Andrew Jackson (October 29, 1844July 5, 1899) was a Michigan politician and soldier.

==Early life==
Jackson was born in Henry County, Ohio on October 29, 1844. He graduated from Toledo High School.

==Military career==
Jackson enlisted in the Union Army in 1861 as part of the 68th Ohio Infantry. From 1861 to 1862, he rose through the ranks becoming second lieutenant in October 1861, then first lieutenant and regimental adjutant in August 1862. He resigned from the army in August 1863 due to wounds he received, but re-enlisted in 1864 as a private in the 147th Ohio Infantry.
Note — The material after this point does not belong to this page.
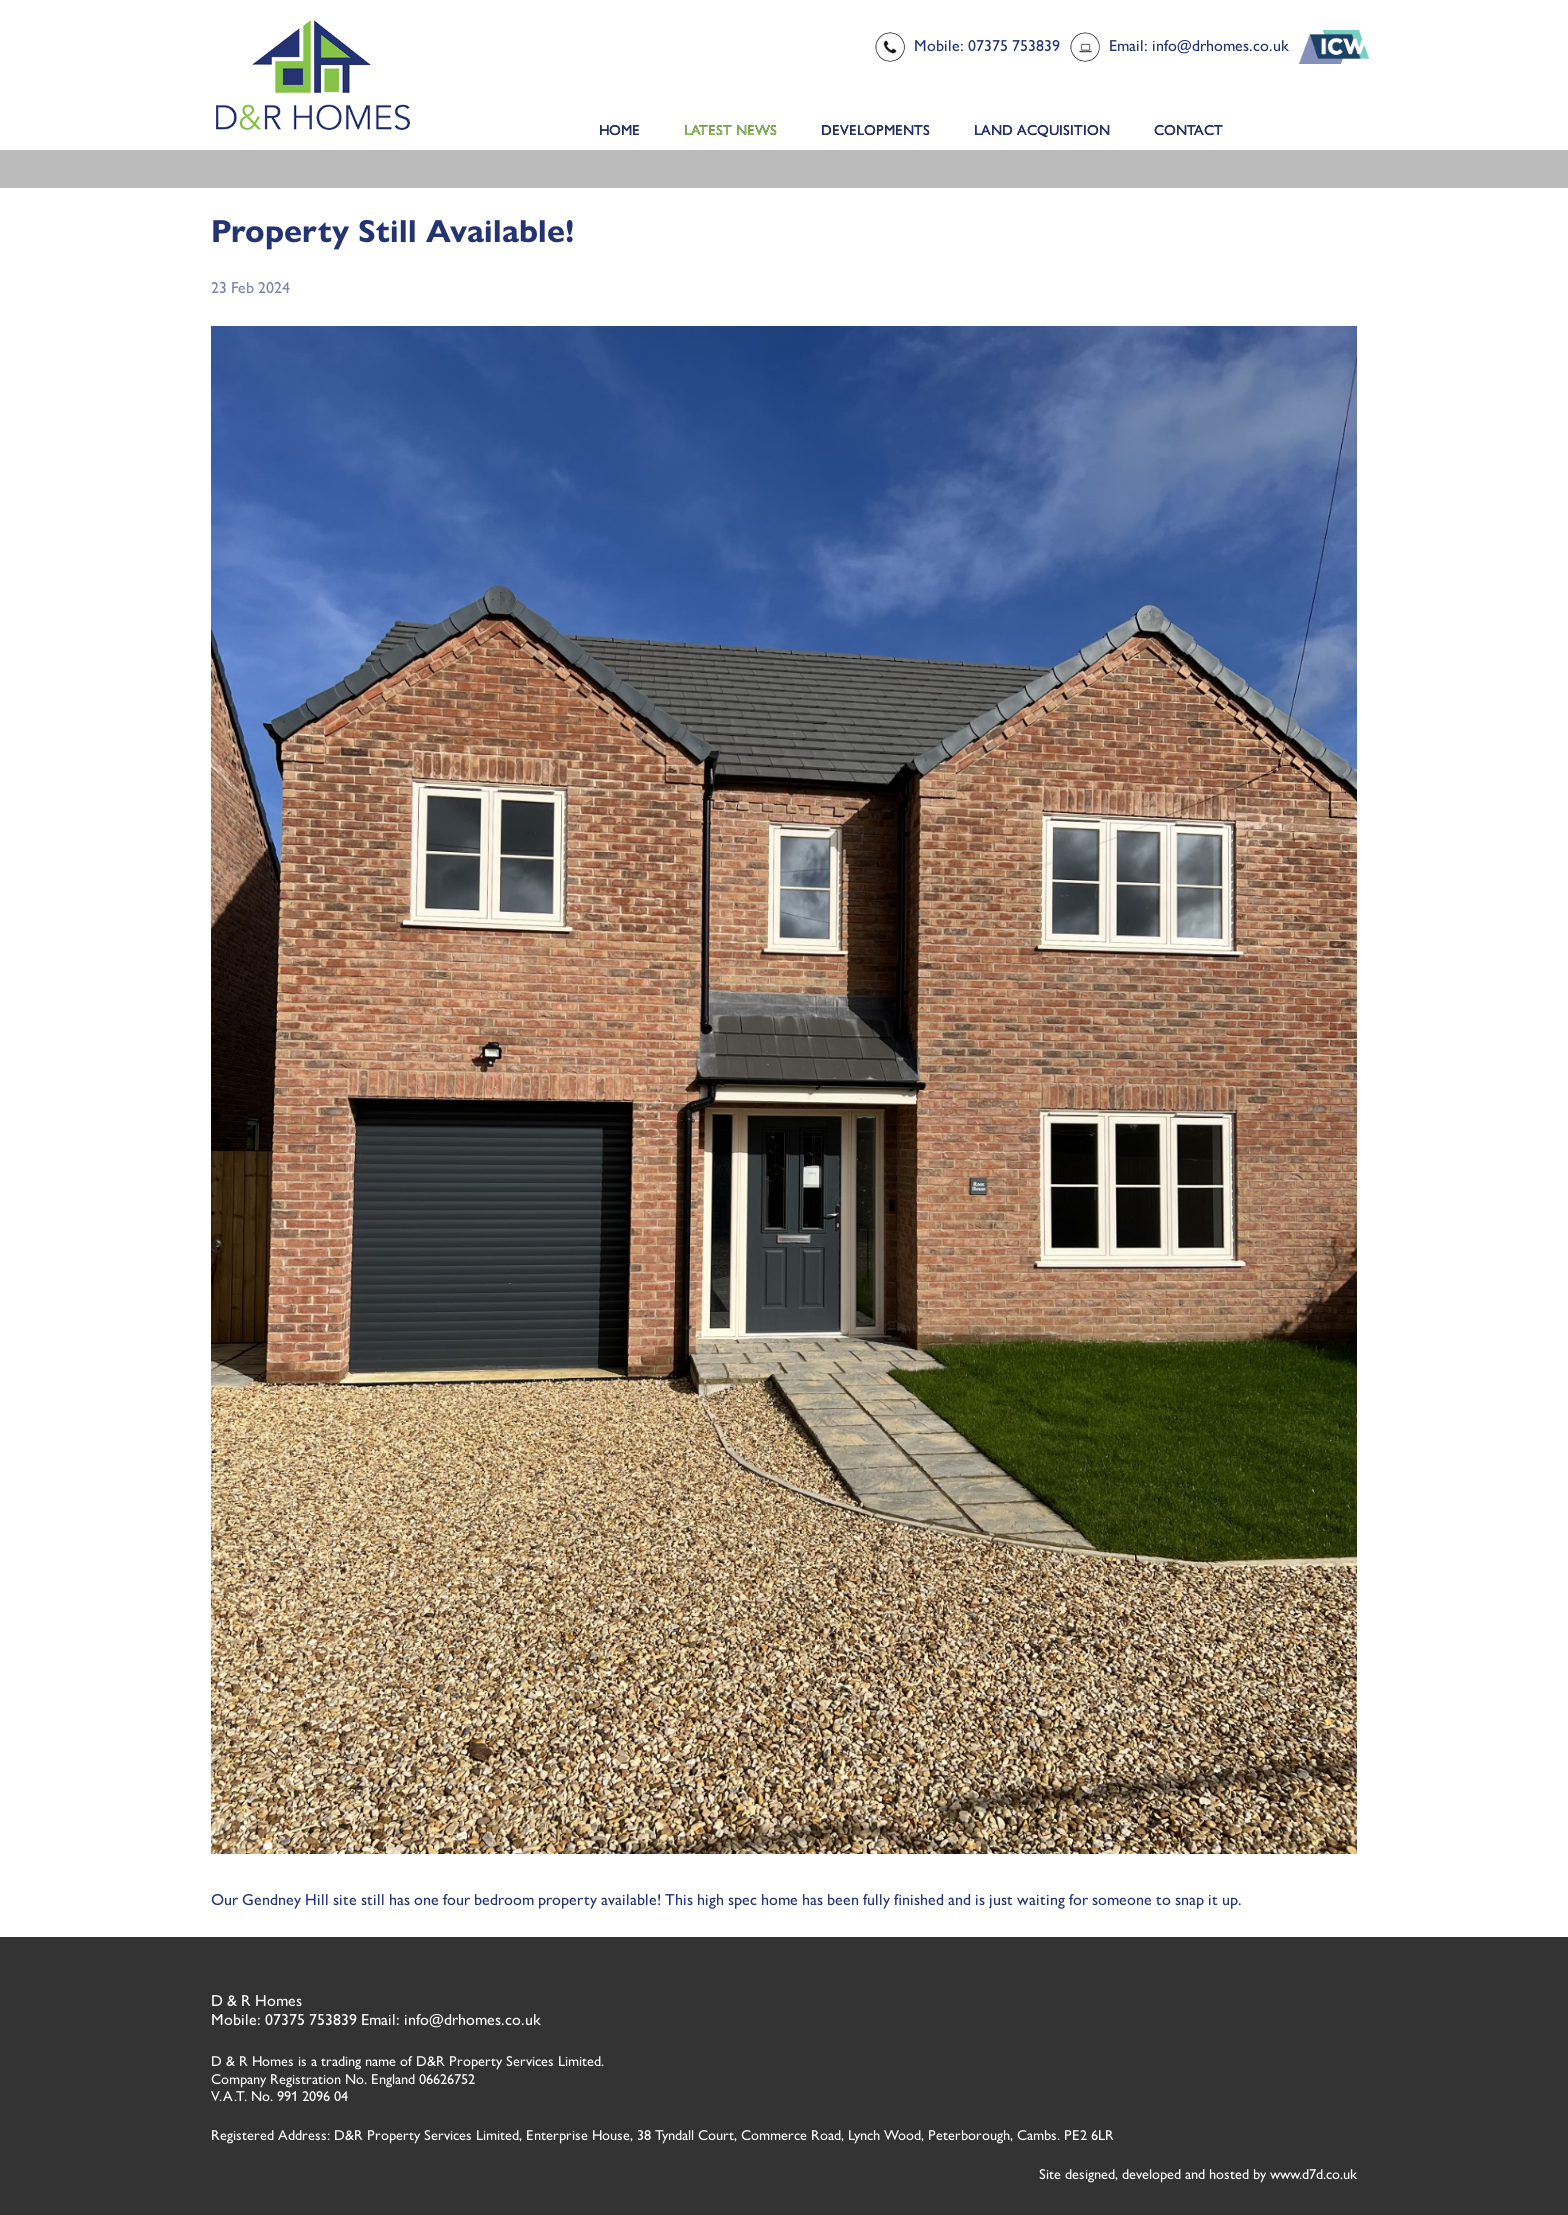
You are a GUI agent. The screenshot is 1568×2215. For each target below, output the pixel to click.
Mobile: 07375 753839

By the end of the war, Jackson was a brevet major.

==Professional career==
Sometime between 1872 and 1873, Jackson moved from Louisville, Kentucky to Sault Sainte Marie, Michigan. There, he worked as a contractor for the Soo Locks. On November 5, 1878, he was elected to the Michigan House of Representatives, where he represented the Cheboygan County district from January 1, 1879, to 1880.

==Personal life==
Jackson married Barbara Shoupe in Tennessee; she died in Piqua, Ohio in 1871, and he remarried on November 9, 1877, to Helen J. Myers, in Sault Sainte Marie, Michigan. They had a daughter on January 6, 1892.

==Death==
Jackson died in Sault Sainte Marie, Michigan on July 5, 1899, and was interred at Riverside Cemetery in Sault Sainte Marie on July 8, 1899.